La vocación ecuménica de esta comunidad la lleva a buscar la reconciliación no sólo en Taizé, sino también a través de encuentros en distintos países del mundo, que les gusta llamar “Peregrinación de confianza a través de la tierra”. En estos encuentros, miles de jóvenes son acogidos en familias pertenecientes a parroquias locales de la ciudad en que se realiza el encuentro. Participar en el encuentro, de un modo u otro, acogiendo o siendo acogido, significa atravesar fronteras y tejer lazos de comunión en la familia humana. También cabe señalar que muchos hombres de Iglesia han visitado y visitan Taizé. Así, la comunidad ha recibido al Papa Juan Pablo II, a tres arzobispos de Canterbury, a metropolitas ortodoxos, a los catorce obispos luteranos de Suecia y a numerosos pastores del mundo entero.
Acoger sin medida
Los hermanos viven de su propio trabajo. No aceptan ningún donativo. Tampoco aceptan para sí mismos sus propias herencias, sino que la Comunidad las dona a los más pobres.
Algunos hermanos de Taizé viven en lugares desfavorecidos del mundo para ser allí testigos de paz y para estar al lado de los que sufren. En estas pequeñas fraternidades en Asia, en África y en América Latina, los hermanos comparten las condiciones de vida de aquellos que les rodean, esforzándose en ser una presencia de amor al lado de los más pobres, de los niños de la calle, de los prisioneros, de los moribundos, de aquellos que han sido heridos hasta en lo más profundo por causa de rupturas de afecto o por abandono.
Por último, un recuerdo para el Hermano Roger, fundador de la comunidad.
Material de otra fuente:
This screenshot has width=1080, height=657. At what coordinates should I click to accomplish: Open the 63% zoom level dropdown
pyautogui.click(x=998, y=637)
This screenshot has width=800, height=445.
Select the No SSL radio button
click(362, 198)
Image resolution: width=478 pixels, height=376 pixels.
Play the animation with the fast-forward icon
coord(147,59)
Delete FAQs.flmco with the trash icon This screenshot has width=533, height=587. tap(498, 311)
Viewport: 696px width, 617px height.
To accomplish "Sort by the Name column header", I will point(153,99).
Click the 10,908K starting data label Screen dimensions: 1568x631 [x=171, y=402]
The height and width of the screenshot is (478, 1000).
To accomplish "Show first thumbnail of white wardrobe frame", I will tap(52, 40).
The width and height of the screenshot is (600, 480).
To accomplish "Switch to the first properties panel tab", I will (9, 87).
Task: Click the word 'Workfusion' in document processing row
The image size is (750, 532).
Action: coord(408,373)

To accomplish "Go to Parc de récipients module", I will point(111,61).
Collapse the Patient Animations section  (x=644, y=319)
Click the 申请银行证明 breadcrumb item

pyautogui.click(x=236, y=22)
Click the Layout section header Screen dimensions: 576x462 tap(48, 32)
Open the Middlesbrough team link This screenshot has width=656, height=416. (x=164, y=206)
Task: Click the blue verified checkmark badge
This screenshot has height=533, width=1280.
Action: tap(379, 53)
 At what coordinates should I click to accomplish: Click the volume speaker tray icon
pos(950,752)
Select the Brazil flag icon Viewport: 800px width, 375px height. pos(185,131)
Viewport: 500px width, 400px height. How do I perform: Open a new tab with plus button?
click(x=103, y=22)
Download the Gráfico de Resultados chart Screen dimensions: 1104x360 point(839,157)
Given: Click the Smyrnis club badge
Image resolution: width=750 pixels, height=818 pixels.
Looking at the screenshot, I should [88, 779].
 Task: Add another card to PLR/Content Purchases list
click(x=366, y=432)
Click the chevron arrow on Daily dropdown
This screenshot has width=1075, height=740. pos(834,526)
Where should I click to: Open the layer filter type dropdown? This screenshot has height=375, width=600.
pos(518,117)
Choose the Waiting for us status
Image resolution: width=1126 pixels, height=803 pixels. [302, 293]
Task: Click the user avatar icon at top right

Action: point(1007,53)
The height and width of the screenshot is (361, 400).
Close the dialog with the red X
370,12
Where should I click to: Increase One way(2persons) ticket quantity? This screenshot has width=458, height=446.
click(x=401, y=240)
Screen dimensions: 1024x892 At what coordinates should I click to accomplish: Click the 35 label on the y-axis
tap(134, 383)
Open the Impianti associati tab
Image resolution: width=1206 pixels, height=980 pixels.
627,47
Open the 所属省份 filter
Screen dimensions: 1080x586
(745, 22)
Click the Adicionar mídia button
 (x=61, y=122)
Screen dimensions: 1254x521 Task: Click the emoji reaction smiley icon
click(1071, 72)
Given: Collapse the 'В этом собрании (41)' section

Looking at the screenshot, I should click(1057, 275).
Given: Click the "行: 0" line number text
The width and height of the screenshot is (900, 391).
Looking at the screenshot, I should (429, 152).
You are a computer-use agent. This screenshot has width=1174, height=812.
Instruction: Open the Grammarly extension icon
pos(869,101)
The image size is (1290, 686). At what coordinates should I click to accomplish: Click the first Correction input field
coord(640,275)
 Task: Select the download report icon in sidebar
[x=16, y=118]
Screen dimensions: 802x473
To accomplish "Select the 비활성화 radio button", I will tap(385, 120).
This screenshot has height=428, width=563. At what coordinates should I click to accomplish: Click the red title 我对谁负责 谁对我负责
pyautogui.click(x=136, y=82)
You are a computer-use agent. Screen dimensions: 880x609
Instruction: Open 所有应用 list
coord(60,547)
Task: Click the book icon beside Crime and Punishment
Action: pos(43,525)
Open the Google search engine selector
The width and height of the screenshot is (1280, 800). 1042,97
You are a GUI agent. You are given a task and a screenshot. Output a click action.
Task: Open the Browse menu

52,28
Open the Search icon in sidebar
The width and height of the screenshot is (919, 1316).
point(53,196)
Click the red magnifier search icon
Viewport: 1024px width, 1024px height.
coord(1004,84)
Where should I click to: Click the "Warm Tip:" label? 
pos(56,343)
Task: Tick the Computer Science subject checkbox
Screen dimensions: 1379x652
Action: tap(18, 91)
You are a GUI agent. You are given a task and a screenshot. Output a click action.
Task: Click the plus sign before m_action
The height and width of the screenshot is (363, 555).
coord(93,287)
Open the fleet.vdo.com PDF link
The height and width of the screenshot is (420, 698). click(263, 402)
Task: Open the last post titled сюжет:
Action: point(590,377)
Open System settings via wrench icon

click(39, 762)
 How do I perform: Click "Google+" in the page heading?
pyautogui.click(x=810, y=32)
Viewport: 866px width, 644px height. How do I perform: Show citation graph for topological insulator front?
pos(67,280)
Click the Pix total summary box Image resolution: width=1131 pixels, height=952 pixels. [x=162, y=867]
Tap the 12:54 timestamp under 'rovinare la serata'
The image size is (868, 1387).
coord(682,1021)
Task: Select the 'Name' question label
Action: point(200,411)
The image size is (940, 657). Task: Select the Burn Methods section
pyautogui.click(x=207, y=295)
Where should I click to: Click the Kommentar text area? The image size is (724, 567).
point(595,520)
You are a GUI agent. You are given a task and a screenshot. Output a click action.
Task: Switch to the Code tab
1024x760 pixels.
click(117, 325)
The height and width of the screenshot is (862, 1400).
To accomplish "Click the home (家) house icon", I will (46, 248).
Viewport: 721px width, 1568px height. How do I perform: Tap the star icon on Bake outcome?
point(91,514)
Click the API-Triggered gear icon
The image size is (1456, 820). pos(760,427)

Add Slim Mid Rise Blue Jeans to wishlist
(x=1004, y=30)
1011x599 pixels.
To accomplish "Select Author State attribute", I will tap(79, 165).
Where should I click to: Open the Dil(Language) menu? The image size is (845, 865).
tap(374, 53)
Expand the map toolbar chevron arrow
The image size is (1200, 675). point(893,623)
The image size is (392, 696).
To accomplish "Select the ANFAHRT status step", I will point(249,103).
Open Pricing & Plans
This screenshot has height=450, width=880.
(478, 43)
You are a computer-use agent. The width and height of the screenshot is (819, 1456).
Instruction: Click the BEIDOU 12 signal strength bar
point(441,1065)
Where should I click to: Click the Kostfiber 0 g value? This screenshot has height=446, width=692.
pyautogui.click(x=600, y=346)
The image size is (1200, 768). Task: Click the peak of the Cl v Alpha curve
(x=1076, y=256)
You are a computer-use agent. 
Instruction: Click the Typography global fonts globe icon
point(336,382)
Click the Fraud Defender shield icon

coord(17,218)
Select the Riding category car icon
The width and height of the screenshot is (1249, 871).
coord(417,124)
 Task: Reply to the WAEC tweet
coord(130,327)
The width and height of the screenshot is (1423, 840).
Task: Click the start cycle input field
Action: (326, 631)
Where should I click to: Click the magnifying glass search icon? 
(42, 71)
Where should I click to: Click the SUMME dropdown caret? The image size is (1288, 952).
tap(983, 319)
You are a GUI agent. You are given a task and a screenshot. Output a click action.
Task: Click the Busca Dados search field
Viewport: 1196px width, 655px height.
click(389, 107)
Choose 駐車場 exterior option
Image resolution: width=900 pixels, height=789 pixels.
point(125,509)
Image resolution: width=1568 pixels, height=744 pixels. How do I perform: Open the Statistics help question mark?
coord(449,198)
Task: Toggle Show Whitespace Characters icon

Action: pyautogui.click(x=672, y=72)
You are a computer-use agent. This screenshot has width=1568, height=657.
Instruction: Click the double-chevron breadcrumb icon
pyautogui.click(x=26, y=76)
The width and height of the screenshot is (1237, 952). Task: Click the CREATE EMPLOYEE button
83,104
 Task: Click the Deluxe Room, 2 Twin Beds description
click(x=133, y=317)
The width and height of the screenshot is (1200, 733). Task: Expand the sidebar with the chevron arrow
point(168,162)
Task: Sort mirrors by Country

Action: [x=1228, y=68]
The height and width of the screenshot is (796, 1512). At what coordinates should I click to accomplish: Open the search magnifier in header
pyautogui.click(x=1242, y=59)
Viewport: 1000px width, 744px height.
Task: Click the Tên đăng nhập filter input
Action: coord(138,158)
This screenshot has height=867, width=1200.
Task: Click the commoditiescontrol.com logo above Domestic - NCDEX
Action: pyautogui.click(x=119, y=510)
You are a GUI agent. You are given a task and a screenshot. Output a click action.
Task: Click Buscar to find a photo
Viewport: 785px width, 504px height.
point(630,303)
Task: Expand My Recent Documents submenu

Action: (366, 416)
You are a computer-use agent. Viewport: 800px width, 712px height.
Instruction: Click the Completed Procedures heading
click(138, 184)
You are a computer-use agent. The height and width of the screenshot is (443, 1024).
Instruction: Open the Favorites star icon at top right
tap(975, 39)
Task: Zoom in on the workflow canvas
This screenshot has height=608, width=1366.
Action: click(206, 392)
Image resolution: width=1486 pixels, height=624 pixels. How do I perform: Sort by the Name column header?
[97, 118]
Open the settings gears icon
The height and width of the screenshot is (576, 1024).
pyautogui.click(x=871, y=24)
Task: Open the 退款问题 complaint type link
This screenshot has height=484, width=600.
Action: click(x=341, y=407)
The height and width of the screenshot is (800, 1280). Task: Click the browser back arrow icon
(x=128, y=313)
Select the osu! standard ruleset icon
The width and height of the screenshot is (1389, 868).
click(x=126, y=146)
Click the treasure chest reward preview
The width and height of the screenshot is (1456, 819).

Fue un hombre de Dios, que vivió siempre en la confianza en Dios y en los seres humanos. Esa confianza profunda tal vez fue la que le llevó a una muerte como la que tuvo, aparentemente absurda. El 16 de agosto de 2005, a la edad de 90 años, fue asesinado durante la oración del atardecer. Acoger sin medida es un riesgo que él corrió: acoger a todos, sin condiciones, como él se sintió acogido durante toda su vida por Cristo. De esta manera, encontramos el siguiente texto en uno de sus diarios:
“ Si la confianza del corazón estuviera al principio de todo…
Si ella precediera toda acción, pequeña o grande, tú irías muy lejos.
Percibirías personas y acontecimientos no con esa inquietud que aísla
y que no viene de Dios, sino desde una mirada interior de paz.
Así llegarías a ser fermento de confianza hasta en los desiertos de la familia humana, incluso allí donde se desgarre. Si todo comenzase con la confianza del corazón, quién se preguntaría: ¿qué hago yo en la Tierra?.
Soplo del amor de Cristo, Espíritu Santo, tú depositas en cada uno la fe, que es como un impulso de confianza vuelto a tomar mil veces en el trascurso de nuestra vida; una confianza muy sencilla, tan sencilla que todos la pueden acoger.”